TASK DESCRIPTION:
Return the data. Every word must match.
== RECORDS PROVIDED ==
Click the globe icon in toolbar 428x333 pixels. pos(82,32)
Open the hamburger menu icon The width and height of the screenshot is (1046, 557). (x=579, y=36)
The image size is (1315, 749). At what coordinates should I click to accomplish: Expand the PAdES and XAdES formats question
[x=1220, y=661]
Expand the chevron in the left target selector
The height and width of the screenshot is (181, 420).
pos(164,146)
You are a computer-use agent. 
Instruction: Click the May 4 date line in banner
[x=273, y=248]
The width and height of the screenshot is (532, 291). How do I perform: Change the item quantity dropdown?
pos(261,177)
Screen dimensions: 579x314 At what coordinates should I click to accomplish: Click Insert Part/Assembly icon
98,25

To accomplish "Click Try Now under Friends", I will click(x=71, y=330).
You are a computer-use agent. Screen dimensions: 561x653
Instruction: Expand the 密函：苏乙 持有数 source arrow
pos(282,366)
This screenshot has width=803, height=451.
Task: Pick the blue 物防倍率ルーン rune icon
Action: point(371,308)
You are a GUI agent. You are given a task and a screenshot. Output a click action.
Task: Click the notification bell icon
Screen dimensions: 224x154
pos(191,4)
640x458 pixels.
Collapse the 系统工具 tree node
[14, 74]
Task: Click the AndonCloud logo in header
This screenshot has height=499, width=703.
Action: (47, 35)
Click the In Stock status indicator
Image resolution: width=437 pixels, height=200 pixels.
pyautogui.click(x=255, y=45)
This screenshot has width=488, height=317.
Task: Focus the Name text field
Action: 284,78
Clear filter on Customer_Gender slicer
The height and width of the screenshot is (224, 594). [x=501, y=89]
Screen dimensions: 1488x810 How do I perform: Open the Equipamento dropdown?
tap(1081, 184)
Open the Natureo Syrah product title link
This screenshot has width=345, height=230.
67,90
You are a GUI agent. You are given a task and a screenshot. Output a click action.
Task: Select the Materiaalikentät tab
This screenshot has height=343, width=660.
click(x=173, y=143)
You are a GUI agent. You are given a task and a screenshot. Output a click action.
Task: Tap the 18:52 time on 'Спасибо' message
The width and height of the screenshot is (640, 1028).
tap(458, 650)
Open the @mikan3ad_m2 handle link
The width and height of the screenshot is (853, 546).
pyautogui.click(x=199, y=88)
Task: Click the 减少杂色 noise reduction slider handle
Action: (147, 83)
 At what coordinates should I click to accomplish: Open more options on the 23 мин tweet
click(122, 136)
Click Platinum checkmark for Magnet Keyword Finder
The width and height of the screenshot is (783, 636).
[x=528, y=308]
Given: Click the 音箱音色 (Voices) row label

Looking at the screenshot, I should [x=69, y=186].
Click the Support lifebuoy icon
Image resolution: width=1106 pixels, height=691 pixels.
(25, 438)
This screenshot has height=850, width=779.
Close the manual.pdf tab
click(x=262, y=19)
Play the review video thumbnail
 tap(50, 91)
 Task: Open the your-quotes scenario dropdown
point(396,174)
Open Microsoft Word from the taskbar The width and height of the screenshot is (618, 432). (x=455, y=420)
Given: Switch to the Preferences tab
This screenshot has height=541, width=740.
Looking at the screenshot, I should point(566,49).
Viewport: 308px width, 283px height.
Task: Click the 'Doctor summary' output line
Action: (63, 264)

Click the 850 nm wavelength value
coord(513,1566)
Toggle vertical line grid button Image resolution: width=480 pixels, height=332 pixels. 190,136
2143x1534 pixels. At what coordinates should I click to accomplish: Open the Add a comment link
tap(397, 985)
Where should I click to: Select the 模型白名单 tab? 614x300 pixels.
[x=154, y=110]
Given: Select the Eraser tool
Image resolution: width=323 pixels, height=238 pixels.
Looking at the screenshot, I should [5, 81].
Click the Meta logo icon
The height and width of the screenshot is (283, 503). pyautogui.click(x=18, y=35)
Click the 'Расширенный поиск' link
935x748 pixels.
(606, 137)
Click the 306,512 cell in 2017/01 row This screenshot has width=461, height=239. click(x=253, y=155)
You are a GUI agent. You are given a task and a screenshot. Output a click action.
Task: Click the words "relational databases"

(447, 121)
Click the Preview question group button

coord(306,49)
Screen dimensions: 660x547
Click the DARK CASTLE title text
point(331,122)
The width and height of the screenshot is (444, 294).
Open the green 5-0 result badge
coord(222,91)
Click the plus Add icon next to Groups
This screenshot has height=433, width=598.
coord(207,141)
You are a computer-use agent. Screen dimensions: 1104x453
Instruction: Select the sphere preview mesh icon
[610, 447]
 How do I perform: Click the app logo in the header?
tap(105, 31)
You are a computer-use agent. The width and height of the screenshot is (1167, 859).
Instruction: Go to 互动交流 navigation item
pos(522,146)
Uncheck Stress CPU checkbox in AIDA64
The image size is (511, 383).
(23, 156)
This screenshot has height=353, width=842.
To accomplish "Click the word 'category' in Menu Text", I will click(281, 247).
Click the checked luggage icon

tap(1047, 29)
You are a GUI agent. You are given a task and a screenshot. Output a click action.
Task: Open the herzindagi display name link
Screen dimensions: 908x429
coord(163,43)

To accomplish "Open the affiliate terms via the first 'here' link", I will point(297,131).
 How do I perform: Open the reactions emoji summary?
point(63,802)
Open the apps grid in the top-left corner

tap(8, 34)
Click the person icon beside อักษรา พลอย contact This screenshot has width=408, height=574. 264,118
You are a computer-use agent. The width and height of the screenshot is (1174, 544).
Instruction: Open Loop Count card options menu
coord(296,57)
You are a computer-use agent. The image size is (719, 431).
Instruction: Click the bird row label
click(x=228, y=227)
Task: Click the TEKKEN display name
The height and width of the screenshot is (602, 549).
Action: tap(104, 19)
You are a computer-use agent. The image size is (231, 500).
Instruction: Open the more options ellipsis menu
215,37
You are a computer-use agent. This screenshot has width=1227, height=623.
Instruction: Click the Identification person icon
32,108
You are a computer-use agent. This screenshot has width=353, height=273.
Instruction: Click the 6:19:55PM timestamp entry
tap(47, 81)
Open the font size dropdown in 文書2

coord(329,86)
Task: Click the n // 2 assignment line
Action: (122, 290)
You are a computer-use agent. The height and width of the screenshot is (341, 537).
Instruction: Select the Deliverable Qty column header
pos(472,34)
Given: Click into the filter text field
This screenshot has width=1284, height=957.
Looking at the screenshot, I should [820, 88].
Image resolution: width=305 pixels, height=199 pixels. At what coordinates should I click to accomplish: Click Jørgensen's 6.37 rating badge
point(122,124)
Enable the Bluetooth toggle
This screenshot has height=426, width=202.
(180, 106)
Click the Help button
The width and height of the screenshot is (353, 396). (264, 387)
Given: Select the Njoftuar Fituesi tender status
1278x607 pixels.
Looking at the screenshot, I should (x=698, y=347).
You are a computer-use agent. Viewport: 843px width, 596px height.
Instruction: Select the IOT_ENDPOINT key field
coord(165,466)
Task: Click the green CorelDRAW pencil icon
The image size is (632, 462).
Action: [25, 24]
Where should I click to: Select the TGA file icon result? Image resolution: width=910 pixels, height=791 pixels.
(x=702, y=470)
===
RESPONSE TO THIS EXERCISE:
Click the globe icon in toolbar 428x333 pixels. pos(82,32)
Open the hamburger menu icon The width and height of the screenshot is (1046, 557). (x=579, y=36)
The image size is (1315, 749). At what coordinates should I click to accomplish: Expand the PAdES and XAdES formats question
[x=1220, y=661]
Expand the chevron in the left target selector
The height and width of the screenshot is (181, 420).
pos(164,146)
You are a computer-use agent. 
Instruction: Click the May 4 date line in banner
[x=273, y=248]
The width and height of the screenshot is (532, 291). How do I perform: Change the item quantity dropdown?
pos(261,177)
Screen dimensions: 579x314 At what coordinates should I click to accomplish: Click Insert Part/Assembly icon
98,25

To accomplish "Click Try Now under Friends", I will click(x=71, y=330).
You are a computer-use agent. Screen dimensions: 561x653
Instruction: Expand the 密函：苏乙 持有数 source arrow
pos(282,366)
This screenshot has width=803, height=451.
Task: Pick the blue 物防倍率ルーン rune icon
Action: point(371,308)
You are a GUI agent. You are given a task and a screenshot. Output a click action.
Task: Click the notification bell icon
Screen dimensions: 224x154
pos(191,4)
640x458 pixels.
Collapse the 系统工具 tree node
[14, 74]
Task: Click the AndonCloud logo in header
This screenshot has height=499, width=703.
Action: (47, 35)
Click the In Stock status indicator
Image resolution: width=437 pixels, height=200 pixels.
pyautogui.click(x=255, y=45)
This screenshot has width=488, height=317.
Task: Focus the Name text field
Action: 284,78
Clear filter on Customer_Gender slicer
The height and width of the screenshot is (224, 594). [x=501, y=89]
Screen dimensions: 1488x810 How do I perform: Open the Equipamento dropdown?
tap(1081, 184)
Open the Natureo Syrah product title link
This screenshot has width=345, height=230.
67,90
You are a GUI agent. You are given a task and a screenshot. Output a click action.
Task: Select the Materiaalikentät tab
This screenshot has height=343, width=660.
click(x=173, y=143)
You are a GUI agent. You are given a task and a screenshot. Output a click action.
Task: Tap the 18:52 time on 'Спасибо' message
The width and height of the screenshot is (640, 1028).
tap(458, 650)
Open the @mikan3ad_m2 handle link
The width and height of the screenshot is (853, 546).
pyautogui.click(x=199, y=88)
Task: Click the 减少杂色 noise reduction slider handle
Action: (147, 83)
 At what coordinates should I click to accomplish: Open more options on the 23 мин tweet
click(122, 136)
Click Platinum checkmark for Magnet Keyword Finder
The width and height of the screenshot is (783, 636).
[x=528, y=308]
Given: Click the 音箱音色 (Voices) row label

Looking at the screenshot, I should [x=69, y=186].
Click the Support lifebuoy icon
Image resolution: width=1106 pixels, height=691 pixels.
(25, 438)
This screenshot has height=850, width=779.
Close the manual.pdf tab
click(x=262, y=19)
Play the review video thumbnail
 tap(50, 91)
 Task: Open the your-quotes scenario dropdown
point(396,174)
Open Microsoft Word from the taskbar The width and height of the screenshot is (618, 432). (x=455, y=420)
Given: Switch to the Preferences tab
This screenshot has height=541, width=740.
Looking at the screenshot, I should point(566,49).
Viewport: 308px width, 283px height.
Task: Click the 'Doctor summary' output line
Action: (63, 264)

Click the 850 nm wavelength value
coord(513,1566)
Toggle vertical line grid button Image resolution: width=480 pixels, height=332 pixels. 190,136
2143x1534 pixels. At what coordinates should I click to accomplish: Open the Add a comment link
tap(397, 985)
Where should I click to: Select the 模型白名单 tab? 614x300 pixels.
[x=154, y=110]
Given: Select the Eraser tool
Image resolution: width=323 pixels, height=238 pixels.
Looking at the screenshot, I should [5, 81].
Click the Meta logo icon
The height and width of the screenshot is (283, 503). pyautogui.click(x=18, y=35)
Click the 'Расширенный поиск' link
935x748 pixels.
(606, 137)
Click the 306,512 cell in 2017/01 row This screenshot has width=461, height=239. click(x=253, y=155)
You are a GUI agent. You are given a task and a screenshot. Output a click action.
Task: Click the words "relational databases"

(447, 121)
Click the Preview question group button

coord(306,49)
Screen dimensions: 660x547
Click the DARK CASTLE title text
point(331,122)
The width and height of the screenshot is (444, 294).
Open the green 5-0 result badge
coord(222,91)
Click the plus Add icon next to Groups
This screenshot has height=433, width=598.
coord(207,141)
You are a computer-use agent. Screen dimensions: 1104x453
Instruction: Select the sphere preview mesh icon
[610, 447]
 How do I perform: Click the app logo in the header?
tap(105, 31)
You are a computer-use agent. The width and height of the screenshot is (1167, 859).
Instruction: Go to 互动交流 navigation item
pos(522,146)
Uncheck Stress CPU checkbox in AIDA64
The image size is (511, 383).
(23, 156)
This screenshot has height=353, width=842.
To accomplish "Click the word 'category' in Menu Text", I will click(281, 247).
Click the checked luggage icon

tap(1047, 29)
You are a GUI agent. You are given a task and a screenshot. Output a click action.
Task: Open the herzindagi display name link
Screen dimensions: 908x429
coord(163,43)

To accomplish "Open the affiliate terms via the first 'here' link", I will point(297,131).
 How do I perform: Open the reactions emoji summary?
point(63,802)
Open the apps grid in the top-left corner

tap(8, 34)
Click the person icon beside อักษรา พลอย contact This screenshot has width=408, height=574. 264,118
You are a computer-use agent. The width and height of the screenshot is (1174, 544).
Instruction: Open Loop Count card options menu
coord(296,57)
You are a computer-use agent. The image size is (719, 431).
Instruction: Click the bird row label
click(x=228, y=227)
Task: Click the TEKKEN display name
The height and width of the screenshot is (602, 549).
Action: tap(104, 19)
You are a computer-use agent. The image size is (231, 500).
Instruction: Open the more options ellipsis menu
215,37
You are a computer-use agent. This screenshot has width=1227, height=623.
Instruction: Click the Identification person icon
32,108
You are a computer-use agent. This screenshot has width=353, height=273.
Instruction: Click the 6:19:55PM timestamp entry
tap(47, 81)
Open the font size dropdown in 文書2

coord(329,86)
Task: Click the n // 2 assignment line
Action: (122, 290)
You are a computer-use agent. The height and width of the screenshot is (341, 537).
Instruction: Select the Deliverable Qty column header
pos(472,34)
Given: Click into the filter text field
This screenshot has width=1284, height=957.
Looking at the screenshot, I should [820, 88].
Image resolution: width=305 pixels, height=199 pixels. At what coordinates should I click to accomplish: Click Jørgensen's 6.37 rating badge
point(122,124)
Enable the Bluetooth toggle
This screenshot has height=426, width=202.
(180, 106)
Click the Help button
The width and height of the screenshot is (353, 396). (264, 387)
Given: Select the Njoftuar Fituesi tender status
1278x607 pixels.
Looking at the screenshot, I should (x=698, y=347).
You are a computer-use agent. Viewport: 843px width, 596px height.
Instruction: Select the IOT_ENDPOINT key field
coord(165,466)
Task: Click the green CorelDRAW pencil icon
The image size is (632, 462).
Action: [25, 24]
Where should I click to: Select the TGA file icon result? Image resolution: width=910 pixels, height=791 pixels.
(x=702, y=470)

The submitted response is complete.